PROBLEM DETAILS: Every line in the records below between the one holding "This screenshot has width=294, height=212." and the one holding "Viewport: 606px width, 273px height.", inclusive, is to be set down exactly; all other lines are to be left out.

Saved entries:
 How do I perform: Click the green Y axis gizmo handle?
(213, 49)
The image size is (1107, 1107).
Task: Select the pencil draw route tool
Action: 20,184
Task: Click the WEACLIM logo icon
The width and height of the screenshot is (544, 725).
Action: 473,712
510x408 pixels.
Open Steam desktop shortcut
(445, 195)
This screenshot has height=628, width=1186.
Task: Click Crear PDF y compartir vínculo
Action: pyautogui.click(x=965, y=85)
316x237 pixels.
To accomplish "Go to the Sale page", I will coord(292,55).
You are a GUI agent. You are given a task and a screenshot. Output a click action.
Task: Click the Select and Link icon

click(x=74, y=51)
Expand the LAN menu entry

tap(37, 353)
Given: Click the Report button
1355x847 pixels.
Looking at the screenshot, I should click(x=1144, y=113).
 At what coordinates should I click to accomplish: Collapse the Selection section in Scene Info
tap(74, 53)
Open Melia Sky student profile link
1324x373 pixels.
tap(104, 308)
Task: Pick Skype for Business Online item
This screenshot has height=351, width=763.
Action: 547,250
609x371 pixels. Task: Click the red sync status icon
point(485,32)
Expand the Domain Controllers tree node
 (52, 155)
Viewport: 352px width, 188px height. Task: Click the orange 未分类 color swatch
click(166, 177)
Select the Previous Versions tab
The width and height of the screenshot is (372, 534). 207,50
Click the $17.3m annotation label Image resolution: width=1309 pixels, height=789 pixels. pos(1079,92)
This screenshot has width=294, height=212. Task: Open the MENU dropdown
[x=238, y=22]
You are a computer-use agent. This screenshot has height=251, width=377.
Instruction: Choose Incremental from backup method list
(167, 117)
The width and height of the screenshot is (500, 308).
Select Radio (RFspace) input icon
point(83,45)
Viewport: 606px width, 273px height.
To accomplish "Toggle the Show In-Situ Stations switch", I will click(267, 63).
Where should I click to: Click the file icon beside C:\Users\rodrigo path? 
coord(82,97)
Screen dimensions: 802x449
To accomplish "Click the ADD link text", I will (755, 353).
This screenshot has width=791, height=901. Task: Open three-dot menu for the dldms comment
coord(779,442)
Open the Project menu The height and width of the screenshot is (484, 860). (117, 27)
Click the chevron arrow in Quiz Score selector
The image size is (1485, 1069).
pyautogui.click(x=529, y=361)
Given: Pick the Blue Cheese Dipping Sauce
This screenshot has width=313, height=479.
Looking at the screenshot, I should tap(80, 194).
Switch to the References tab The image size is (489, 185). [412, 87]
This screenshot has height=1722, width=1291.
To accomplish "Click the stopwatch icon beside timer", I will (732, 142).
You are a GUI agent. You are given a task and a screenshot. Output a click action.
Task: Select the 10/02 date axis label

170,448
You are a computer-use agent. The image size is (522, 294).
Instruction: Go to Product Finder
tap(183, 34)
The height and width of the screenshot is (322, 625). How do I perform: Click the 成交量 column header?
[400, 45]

OUTPUT:
This screenshot has width=294, height=212. Task: Open the MENU dropdown
[x=238, y=22]
You are a computer-use agent. This screenshot has height=251, width=377.
Instruction: Choose Incremental from backup method list
(167, 117)
The width and height of the screenshot is (500, 308).
Select Radio (RFspace) input icon
point(83,45)
Viewport: 606px width, 273px height.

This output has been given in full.